I have a json with some nested/array items like the one below I'm looking at flattening it before saving it into a csv
[{'SKU':'SKU1','name':'test name 1',
'ItemSalesPrices':[{'SourceNumber': 'OEM', 'AssetNumber': 'TEST1A', 'UnitPrice': 1600}, {'SourceNumber': 'RRP', 'AssetNumber': 'TEST1B', 'UnitPrice': 1500}],
},
{'SKU':'SKU2','name':'test name 2',
'ItemSalesPrices':[{'SourceNumber': 'RRP', 'AssetNumber': 'TEST2', 'UnitPrice': 1500}],
}
]
I have attempted with the good solution here flattern nested JSON and retain columns (or Panda json_normalize) but got no where so I'm hoping to get some tips from the community
SKU | Name | ItemSalesPrices_OEM_UnitPrice | ItemSalesPrices_OEM_AssetNumber | ItemSalesPrices_RRP_UnitPrice | ItemSalesPrices_RRP_AssetNumber |
---|---|---|---|---|---|
SKU1 | test name 1 | 1600 | TEST1A | 1500 | TEST1B |
SKU2 | test name 2 | 1500 | TEST2 |
Thank you
CodePudding user response:
Use json_normalize
:
first = ['SKU','name']
df = pd.json_normalize(L,'ItemSalesPrices', first)
print (df)
SourceNumber AssetNumber UnitPrice SKU name
0 OEM TEST1A 1600 TEST1 test name 1
1 RRP TEST1B 1500 TEST1 test name 1
2 RRP TEST2 1500 TEST2 test name 2
Then you can pivoting values - if numeric use sum
, if strings use join
:
f = lambda x: x.sum() if np.issubdtype(x.dtype, np.number) else ','.join(x)

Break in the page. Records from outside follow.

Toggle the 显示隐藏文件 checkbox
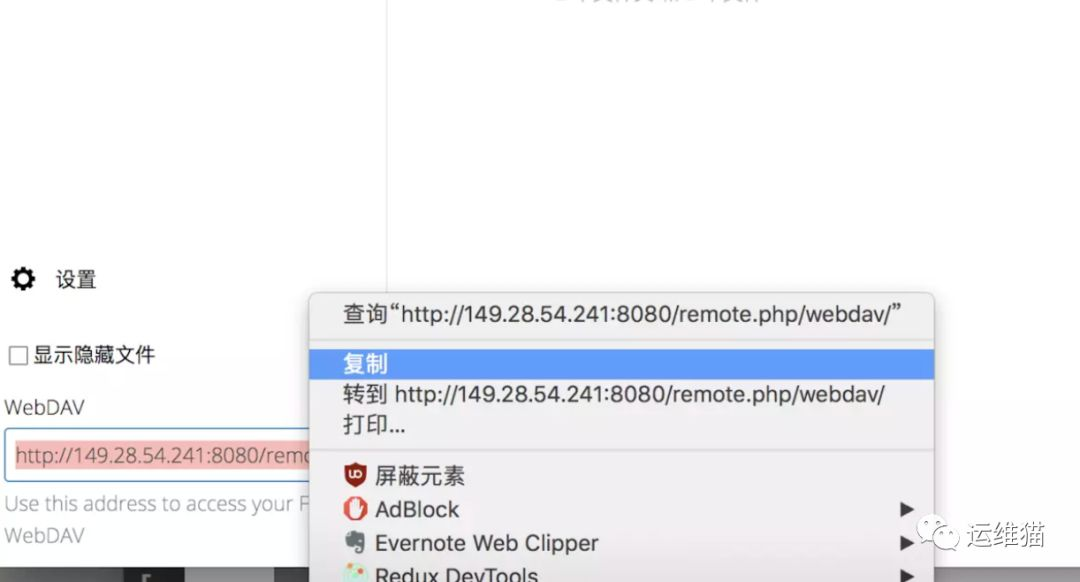The height and width of the screenshot is (582, 1080). click(x=18, y=355)
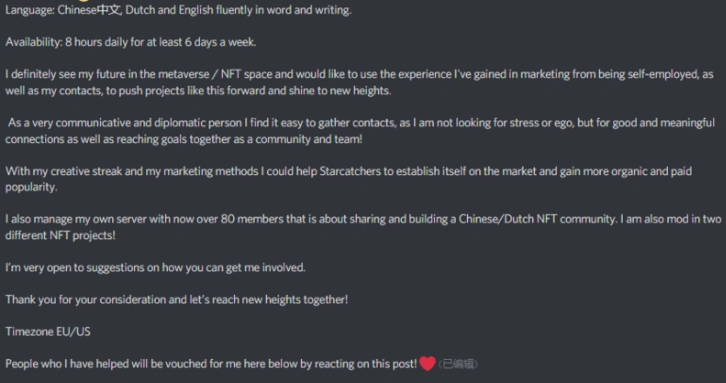Viewport: 726px width, 383px height.
Task: Click the gray "(已编辑)" edited label
Action: [457, 364]
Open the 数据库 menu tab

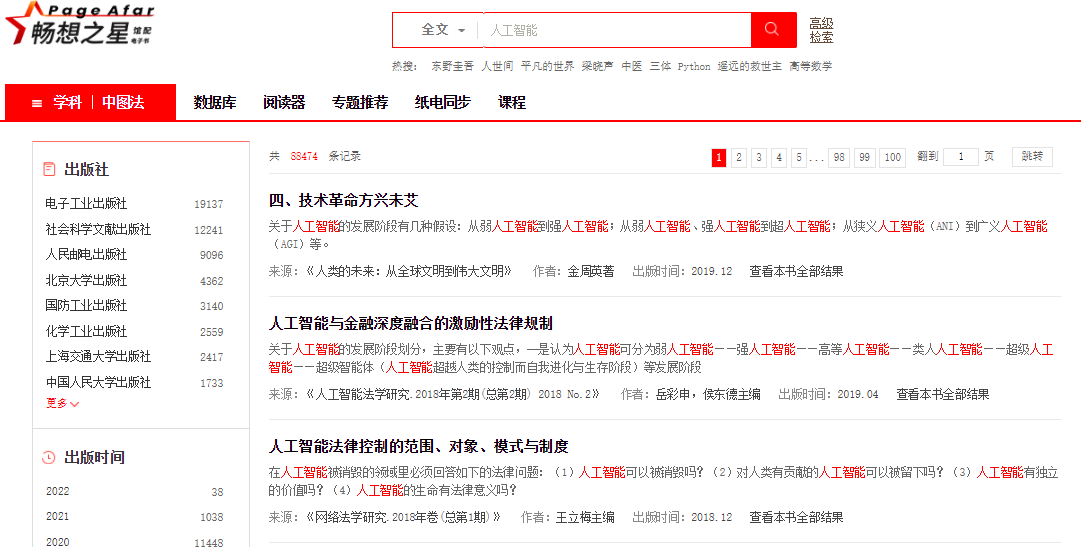pos(215,103)
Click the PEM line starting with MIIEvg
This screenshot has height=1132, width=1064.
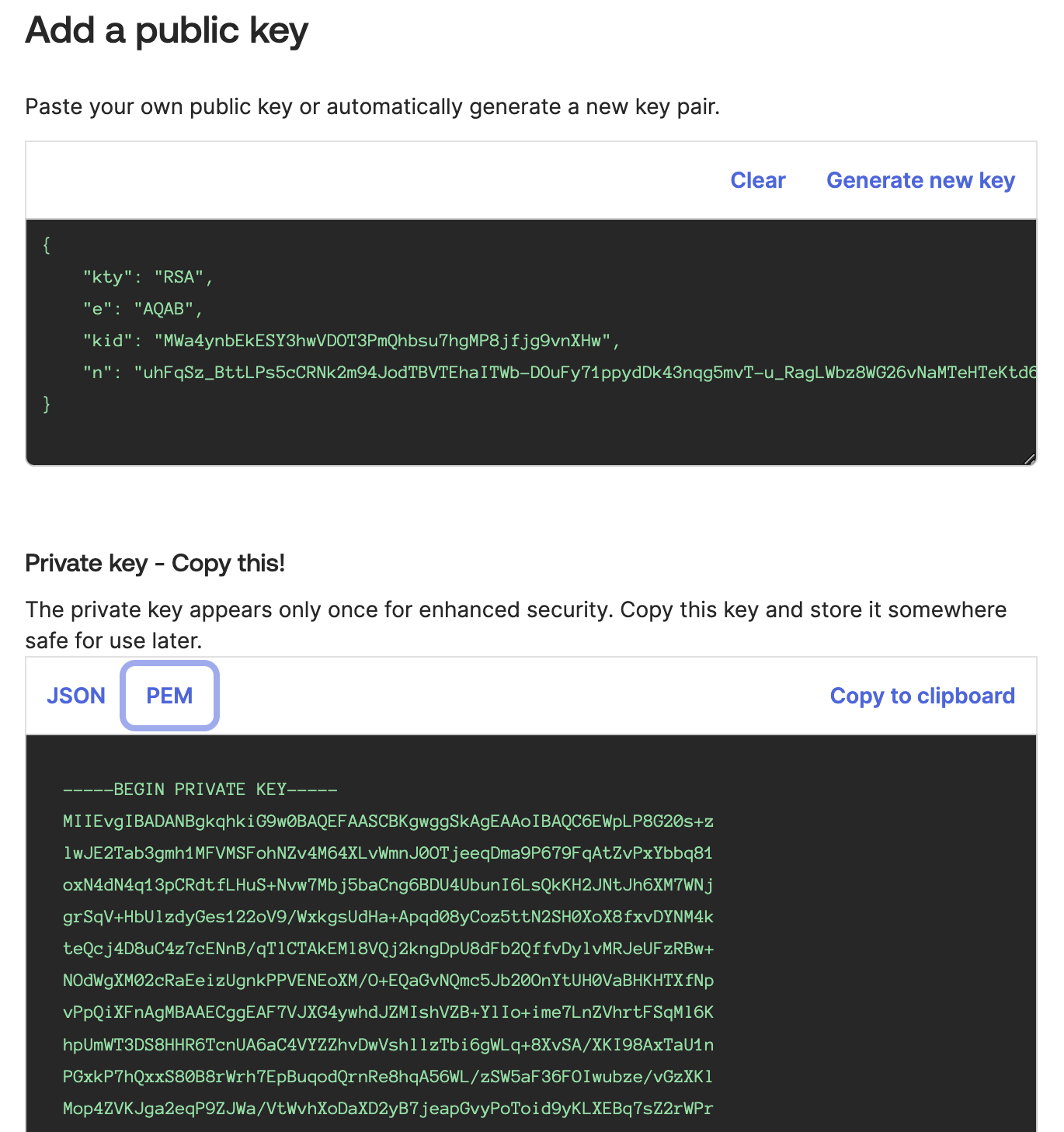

df1 = (df.pivot_table(index=first,
columns='SourceNumber',
aggfunc=f))
df1.columns = df1.columns.map(lambda x: f'{x[0]}_{x[1]}')
df1 = df1.rename_axis(None, axis=1).reset_index()
print (df1)
SKU name AssetNumber_OEM AssetNumber_RRP UnitPrice_OEM \
0 SKU1 test name 1 TEST1A TEST1B 1600.0
1 SKU2 test name 2 NaN TEST2 NaN
UnitPrice_RRP
0 1500.0
1 1500.0